§ **Short problem**:
Put every line of the records below into a Markdown table with two columns, Row and Line. Number the rows and skip blank lines.

§ **Source material**:
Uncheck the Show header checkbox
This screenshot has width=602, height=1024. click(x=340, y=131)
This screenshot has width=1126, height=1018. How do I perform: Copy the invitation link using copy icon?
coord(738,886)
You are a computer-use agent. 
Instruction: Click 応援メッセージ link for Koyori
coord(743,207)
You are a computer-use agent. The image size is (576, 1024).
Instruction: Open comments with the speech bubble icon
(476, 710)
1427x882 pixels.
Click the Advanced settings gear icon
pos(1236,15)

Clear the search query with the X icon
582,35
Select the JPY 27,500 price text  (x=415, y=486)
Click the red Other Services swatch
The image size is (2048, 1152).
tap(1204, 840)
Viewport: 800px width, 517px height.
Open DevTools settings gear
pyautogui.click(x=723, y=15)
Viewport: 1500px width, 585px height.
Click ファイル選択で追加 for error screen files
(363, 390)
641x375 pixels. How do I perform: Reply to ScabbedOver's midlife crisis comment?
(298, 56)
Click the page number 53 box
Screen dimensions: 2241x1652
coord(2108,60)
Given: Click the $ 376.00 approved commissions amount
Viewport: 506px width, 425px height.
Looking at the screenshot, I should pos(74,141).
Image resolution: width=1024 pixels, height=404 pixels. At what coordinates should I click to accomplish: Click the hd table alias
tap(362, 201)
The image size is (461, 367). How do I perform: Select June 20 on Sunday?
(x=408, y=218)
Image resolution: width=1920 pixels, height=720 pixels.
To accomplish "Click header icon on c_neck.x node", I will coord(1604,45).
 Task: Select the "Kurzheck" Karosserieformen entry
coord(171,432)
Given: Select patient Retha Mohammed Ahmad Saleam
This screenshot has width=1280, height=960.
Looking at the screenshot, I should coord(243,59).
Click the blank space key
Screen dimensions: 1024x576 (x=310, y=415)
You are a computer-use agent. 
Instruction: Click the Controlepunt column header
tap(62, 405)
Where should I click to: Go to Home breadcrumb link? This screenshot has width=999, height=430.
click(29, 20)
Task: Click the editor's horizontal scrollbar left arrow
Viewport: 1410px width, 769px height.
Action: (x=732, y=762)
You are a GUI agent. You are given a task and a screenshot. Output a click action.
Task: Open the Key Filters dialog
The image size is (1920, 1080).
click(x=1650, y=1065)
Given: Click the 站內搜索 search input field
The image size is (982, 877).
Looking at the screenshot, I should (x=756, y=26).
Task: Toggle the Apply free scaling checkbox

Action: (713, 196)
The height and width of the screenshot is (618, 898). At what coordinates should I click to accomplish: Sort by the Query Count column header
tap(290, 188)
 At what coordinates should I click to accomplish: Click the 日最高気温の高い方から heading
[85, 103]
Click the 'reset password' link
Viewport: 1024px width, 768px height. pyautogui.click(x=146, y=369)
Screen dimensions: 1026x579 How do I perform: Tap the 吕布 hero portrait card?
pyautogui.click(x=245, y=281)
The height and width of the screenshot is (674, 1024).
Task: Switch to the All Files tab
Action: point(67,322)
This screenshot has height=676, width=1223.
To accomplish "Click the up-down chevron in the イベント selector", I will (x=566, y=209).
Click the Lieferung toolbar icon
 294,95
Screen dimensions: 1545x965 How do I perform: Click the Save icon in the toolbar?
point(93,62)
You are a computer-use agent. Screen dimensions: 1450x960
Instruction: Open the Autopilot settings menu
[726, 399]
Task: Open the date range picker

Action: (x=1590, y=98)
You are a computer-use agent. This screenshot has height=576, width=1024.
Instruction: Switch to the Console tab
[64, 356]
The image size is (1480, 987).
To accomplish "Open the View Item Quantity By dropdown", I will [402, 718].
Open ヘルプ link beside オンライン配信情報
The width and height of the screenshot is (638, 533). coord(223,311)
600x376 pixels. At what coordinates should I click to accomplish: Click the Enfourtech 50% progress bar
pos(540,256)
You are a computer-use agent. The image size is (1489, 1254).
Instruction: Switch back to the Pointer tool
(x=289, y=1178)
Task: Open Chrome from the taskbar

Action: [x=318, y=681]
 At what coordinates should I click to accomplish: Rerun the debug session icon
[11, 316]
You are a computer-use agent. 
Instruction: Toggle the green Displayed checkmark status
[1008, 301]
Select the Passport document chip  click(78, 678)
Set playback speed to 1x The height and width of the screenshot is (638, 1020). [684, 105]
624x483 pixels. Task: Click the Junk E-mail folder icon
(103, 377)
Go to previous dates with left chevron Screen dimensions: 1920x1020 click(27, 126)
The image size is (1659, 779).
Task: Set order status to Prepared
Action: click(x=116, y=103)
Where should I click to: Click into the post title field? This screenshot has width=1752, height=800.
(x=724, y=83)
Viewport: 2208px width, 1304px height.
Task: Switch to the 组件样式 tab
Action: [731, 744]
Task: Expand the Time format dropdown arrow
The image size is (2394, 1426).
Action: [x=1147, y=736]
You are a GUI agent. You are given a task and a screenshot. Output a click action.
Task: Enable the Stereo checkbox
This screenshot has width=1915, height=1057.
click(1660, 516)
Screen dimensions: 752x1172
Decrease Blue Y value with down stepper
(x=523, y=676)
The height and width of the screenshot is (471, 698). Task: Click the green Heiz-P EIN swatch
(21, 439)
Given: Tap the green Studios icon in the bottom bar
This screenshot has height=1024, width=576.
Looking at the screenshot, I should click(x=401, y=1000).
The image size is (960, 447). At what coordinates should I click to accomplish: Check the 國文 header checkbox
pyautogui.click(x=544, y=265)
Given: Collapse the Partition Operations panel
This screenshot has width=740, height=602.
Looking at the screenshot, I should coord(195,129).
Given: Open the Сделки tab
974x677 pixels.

§ **Complete output**:
| Row | Line |
|---|---|
| 1 | Uncheck the Show header checkbox |
| 2 | This screenshot has width=602, height=1024. click(x=340, y=131) |
| 3 | This screenshot has width=1126, height=1018. How do I perform: Copy the invitation link using copy icon? |
| 4 | coord(738,886) |
| 5 | You are a computer-use agent.  |
| 6 | Instruction: Click 応援メッセージ link for Koyori |
| 7 | coord(743,207) |
| 8 | You are a computer-use agent. The image size is (576, 1024). |
| 9 | Instruction: Open comments with the speech bubble icon |
| 10 | (476, 710) |
| 11 | 1427x882 pixels. |
| 12 | Click the Advanced settings gear icon |
| 13 | pos(1236,15) |
| 14 | Clear the search query with the X icon |
| 15 | 582,35 |
| 16 | Select the JPY 27,500 price text  (x=415, y=486) |
| 17 | Click the red Other Services swatch |
| 18 | The image size is (2048, 1152). |
| 19 | tap(1204, 840) |
| 20 | Viewport: 800px width, 517px height. |
| 21 | Open DevTools settings gear |
| 22 | pyautogui.click(x=723, y=15) |
| 23 | Viewport: 1500px width, 585px height. |
| 24 | Click ファイル選択で追加 for error screen files |
| 25 | (363, 390) |
| 26 | 641x375 pixels. How do I perform: Reply to ScabbedOver's midlife crisis comment? |
| 27 | (298, 56) |
| 28 | Click the page number 53 box |
| 29 | Screen dimensions: 2241x1652 |
| 30 | coord(2108,60) |
| 31 | Given: Click the $ 376.00 approved commissions amount |
| 32 | Viewport: 506px width, 425px height. |
| 33 | Looking at the screenshot, I should pos(74,141). |
| 34 | Image resolution: width=1024 pixels, height=404 pixels. At what coordinates should I click to accomplish: Click the hd table alias |
| 35 | tap(362, 201) |
| 36 | The image size is (461, 367). How do I perform: Select June 20 on Sunday? |
| 37 | (x=408, y=218) |
| 38 | Image resolution: width=1920 pixels, height=720 pixels. |
| 39 | To accomplish "Click header icon on c_neck.x node", I will coord(1604,45). |
| 40 |  Task: Select the "Kurzheck" Karosserieformen entry |
| 41 | coord(171,432) |
| 42 | Given: Select patient Retha Mohammed Ahmad Saleam |
| 43 | This screenshot has width=1280, height=960. |
| 44 | Looking at the screenshot, I should coord(243,59). |
| 45 | Click the blank space key |
| 46 | Screen dimensions: 1024x576 (x=310, y=415) |
| 47 | You are a computer-use agent.  |
| 48 | Instruction: Click the Controlepunt column header |
| 49 | tap(62, 405) |
| 50 | Where should I click to: Go to Home breadcrumb link? This screenshot has width=999, height=430. |
| 51 | click(29, 20) |
| 52 | Task: Click the editor's horizontal scrollbar left arrow |
| 53 | Viewport: 1410px width, 769px height. |
| 54 | Action: (x=732, y=762) |
| 55 | You are a GUI agent. You are given a task and a screenshot. Output a click action. |
| 56 | Task: Open the Key Filters dialog |
| 57 | The image size is (1920, 1080). |
| 58 | click(x=1650, y=1065) |
| 59 | Given: Click the 站內搜索 search input field |
| 60 | The image size is (982, 877). |
| 61 | Looking at the screenshot, I should (x=756, y=26). |
| 62 | Task: Toggle the Apply free scaling checkbox |
| 63 | Action: (713, 196) |
| 64 | The height and width of the screenshot is (618, 898). At what coordinates should I click to accomplish: Sort by the Query Count column header |
| 65 | tap(290, 188) |
| 66 |  At what coordinates should I click to accomplish: Click the 日最高気温の高い方から heading |
| 67 | [85, 103] |
| 68 | Click the 'reset password' link |
| 69 | Viewport: 1024px width, 768px height. pyautogui.click(x=146, y=369) |
| 70 | Screen dimensions: 1026x579 How do I perform: Tap the 吕布 hero portrait card? |
| 71 | pyautogui.click(x=245, y=281) |
| 72 | The height and width of the screenshot is (674, 1024). |
| 73 | Task: Switch to the All Files tab |
| 74 | Action: point(67,322) |
| 75 | This screenshot has height=676, width=1223. |
| 76 | To accomplish "Click the up-down chevron in the イベント selector", I will (x=566, y=209). |
| 77 | Click the Lieferung toolbar icon |
| 78 |  294,95 |
| 79 | Screen dimensions: 1545x965 How do I perform: Click the Save icon in the toolbar? |
| 80 | point(93,62) |
| 81 | You are a computer-use agent. Screen dimensions: 1450x960 |
| 82 | Instruction: Open the Autopilot settings menu |
| 83 | [726, 399] |
| 84 | Task: Open the date range picker |
| 85 | Action: (x=1590, y=98) |
| 86 | You are a computer-use agent. This screenshot has height=576, width=1024. |
| 87 | Instruction: Switch to the Console tab |
| 88 | [64, 356] |
| 89 | The image size is (1480, 987). |
| 90 | To accomplish "Open the View Item Quantity By dropdown", I will [402, 718]. |
| 91 | Open ヘルプ link beside オンライン配信情報 |
| 92 | The width and height of the screenshot is (638, 533). coord(223,311) |
| 93 | 600x376 pixels. At what coordinates should I click to accomplish: Click the Enfourtech 50% progress bar |
| 94 | pos(540,256) |
| 95 | You are a computer-use agent. The image size is (1489, 1254). |
| 96 | Instruction: Switch back to the Pointer tool |
| 97 | (x=289, y=1178) |
| 98 | Task: Open Chrome from the taskbar |
| 99 | Action: [x=318, y=681] |
| 100 |  At what coordinates should I click to accomplish: Rerun the debug session icon |
| 101 | [11, 316] |
| 102 | You are a computer-use agent.  |
| 103 | Instruction: Toggle the green Displayed checkmark status |
| 104 | [1008, 301] |
| 105 | Select the Passport document chip  click(78, 678) |
| 106 | Set playback speed to 1x The height and width of the screenshot is (638, 1020). [684, 105] |
| 107 | 624x483 pixels. Task: Click the Junk E-mail folder icon |
| 108 | (103, 377) |
| 109 | Go to previous dates with left chevron Screen dimensions: 1920x1020 click(27, 126) |
| 110 | The image size is (1659, 779). |
| 111 | Task: Set order status to Prepared |
| 112 | Action: click(x=116, y=103) |
| 113 | Where should I click to: Click into the post title field? This screenshot has width=1752, height=800. |
| 114 | (x=724, y=83) |
| 115 | Viewport: 2208px width, 1304px height. |
| 116 | Task: Switch to the 组件样式 tab |
| 117 | Action: [731, 744] |
| 118 | Task: Expand the Time format dropdown arrow |
| 119 | The image size is (2394, 1426). |
| 120 | Action: [x=1147, y=736] |
| 121 | You are a GUI agent. You are given a task and a screenshot. Output a click action. |
| 122 | Task: Enable the Stereo checkbox |
| 123 | This screenshot has width=1915, height=1057. |
| 124 | click(1660, 516) |
| 125 | Screen dimensions: 752x1172 |
| 126 | Decrease Blue Y value with down stepper |
| 127 | (x=523, y=676) |
| 128 | The height and width of the screenshot is (471, 698). Task: Click the green Heiz-P EIN swatch |
| 129 | (21, 439) |
| 130 | Given: Tap the green Studios icon in the bottom bar |
| 131 | This screenshot has height=1024, width=576. |
| 132 | Looking at the screenshot, I should click(x=401, y=1000). |
| 133 | The image size is (960, 447). At what coordinates should I click to accomplish: Check the 國文 header checkbox |
| 134 | pyautogui.click(x=544, y=265) |
| 135 | Given: Collapse the Partition Operations panel |
| 136 | This screenshot has width=740, height=602. |
| 137 | Looking at the screenshot, I should coord(195,129). |
| 138 | Given: Open the Сделки tab |
| 139 | 974x677 pixels. |